I have written and deleted perhaps 10 blogs this morning. I really ought not to try to write on gloomy days such as this. The sun it seems is my muse, without it I slip into a kind of sadness that squelches creativity. I am determined that in future I will write on other days and then simply post on Fridays.
It is funny (not in a ha! ha! way) that outward gloom so quickly seeps into my inner world, but it does. I suspect I am not alone in this. Normally I cope by getting active, Doing things rather than thinking about things is the ticket for such days.
On days like this I feel stuck in the first part of one of David’s Psalms. I know that by the end the lament will end, and end in praise. The praise itself may be all the sweeter because of this pause in the ‘valley of lament’. Intellectually I know and assert all the same truths I espouse in the sunshine. God does not change but I do. My changeableness is not sin but rather fact. I do not choose to be ‘down’ but I am down. In the past I have been resentful against people who glibly tell me to cheer up as if I chose this. I know though that they intend me well.
Today I peck away at these keys from the mire of this stuckness. I do so not wanting to drag anyone down but simply to acknowledge the truth and say I will yet praise God in the land of the living.
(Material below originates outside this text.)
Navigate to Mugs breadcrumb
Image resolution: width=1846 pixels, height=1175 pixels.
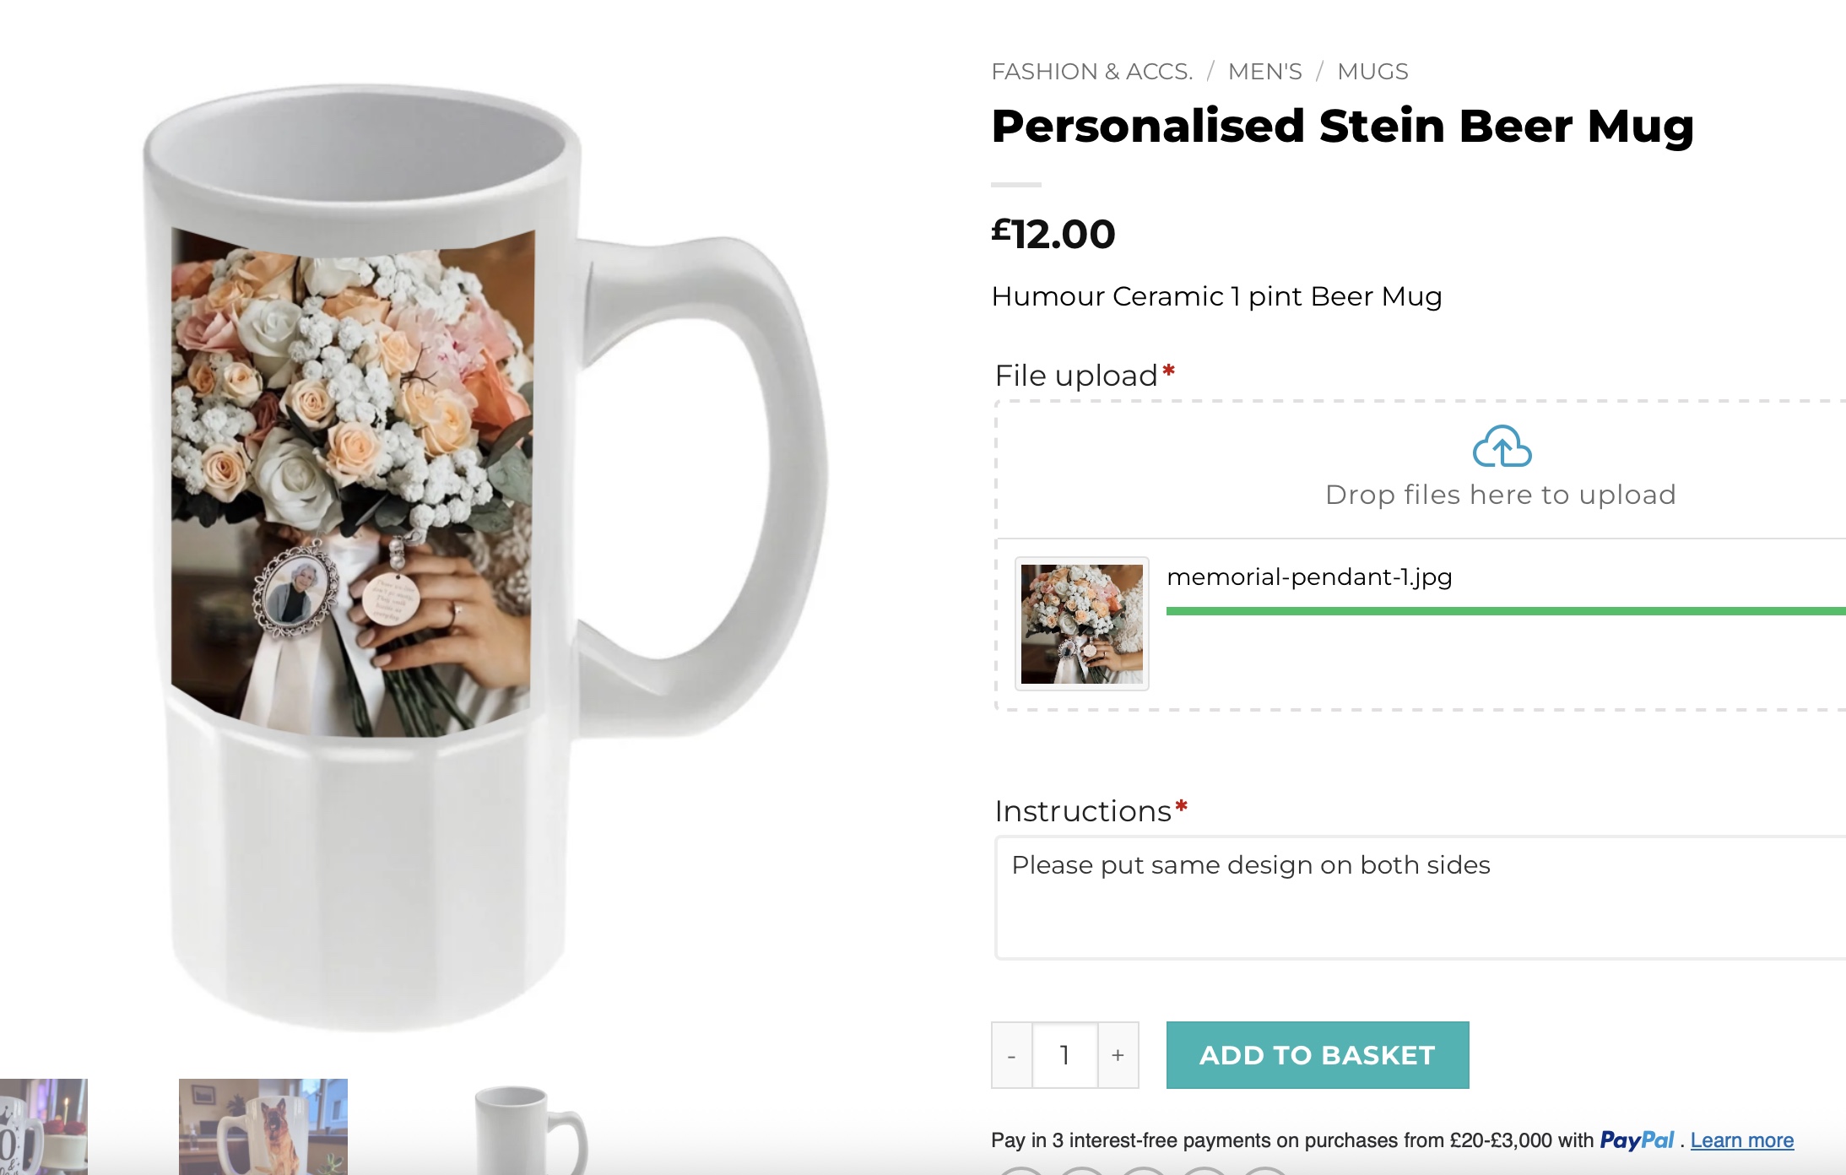pyautogui.click(x=1372, y=72)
Lament is the very spot where we most need hope. It is here that we hold onto that hope as onto a rope cast to us in a stormy sea. It is because I experience the power of hope in this place that I can confidently recommend it to my friends, many of whom sail much stormier seas.
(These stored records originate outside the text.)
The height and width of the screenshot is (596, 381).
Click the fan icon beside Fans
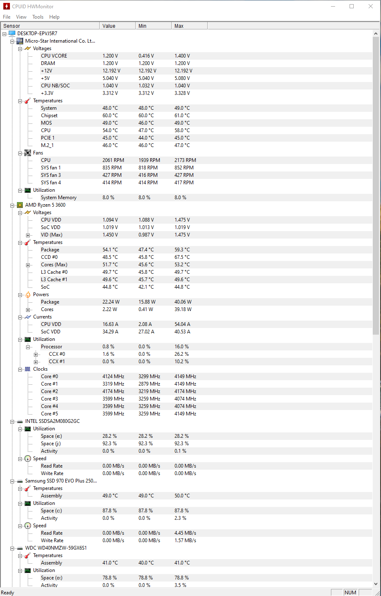[28, 153]
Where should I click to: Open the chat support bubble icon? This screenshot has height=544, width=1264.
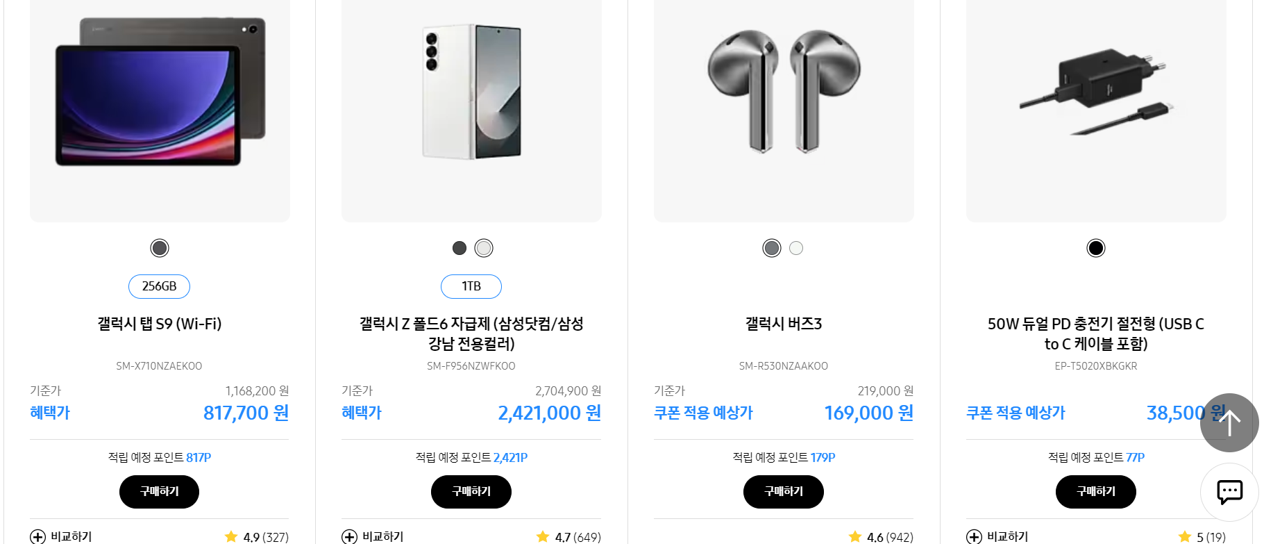click(x=1229, y=492)
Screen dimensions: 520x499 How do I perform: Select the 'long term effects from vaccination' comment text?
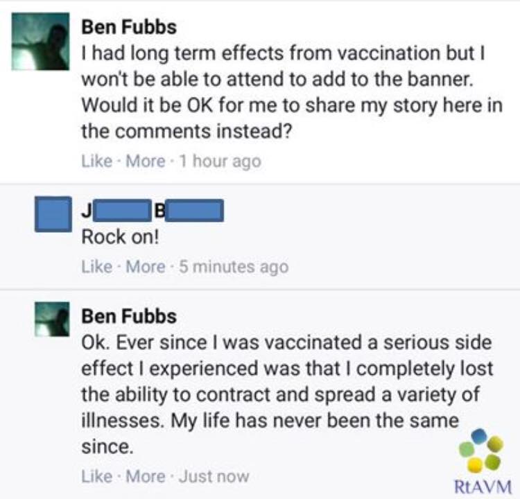292,92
I just checked and found that I am nearing my 400 word minimum for this post. I’ve decided not delete it, though I have been tempted. I had almost decided to not post anything this week but here I go. In a moment I will press “Publish” and entrust to you these truths. God is faithful! Hope has a name, Jesus! “Weeping may tarry in the night but joy comes in the morning” For a time we may find ourselves in the first stanzas of one of David’s Psalms but as we hang on and hang in we will inevitable find our way to the place of praise.
I’m glad you posted #11. It could be helpful to many who have such thoughts on gloomy days.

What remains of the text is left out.